[Stored data]
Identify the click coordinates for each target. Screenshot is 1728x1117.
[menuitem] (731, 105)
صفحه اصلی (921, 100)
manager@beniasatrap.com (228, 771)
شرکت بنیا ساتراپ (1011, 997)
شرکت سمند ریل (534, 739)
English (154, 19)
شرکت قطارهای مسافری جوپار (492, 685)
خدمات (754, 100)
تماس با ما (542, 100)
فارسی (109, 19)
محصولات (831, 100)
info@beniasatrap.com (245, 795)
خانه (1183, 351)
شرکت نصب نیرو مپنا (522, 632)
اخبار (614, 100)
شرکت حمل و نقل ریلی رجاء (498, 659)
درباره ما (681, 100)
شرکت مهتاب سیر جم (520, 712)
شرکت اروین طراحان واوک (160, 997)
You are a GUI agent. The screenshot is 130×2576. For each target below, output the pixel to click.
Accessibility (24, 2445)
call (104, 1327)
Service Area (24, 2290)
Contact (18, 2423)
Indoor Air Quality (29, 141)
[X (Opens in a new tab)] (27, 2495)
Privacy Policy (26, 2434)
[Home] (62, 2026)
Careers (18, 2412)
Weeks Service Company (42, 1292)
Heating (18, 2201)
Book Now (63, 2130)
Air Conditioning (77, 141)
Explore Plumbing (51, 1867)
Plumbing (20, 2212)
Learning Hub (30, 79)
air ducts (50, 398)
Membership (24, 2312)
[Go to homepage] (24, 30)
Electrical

_Task instructions_:
Filter the entries and copy out every line with the word "Service".

_Completed exercise_:
Service Area (24, 2290)
Weeks Service Company (42, 1292)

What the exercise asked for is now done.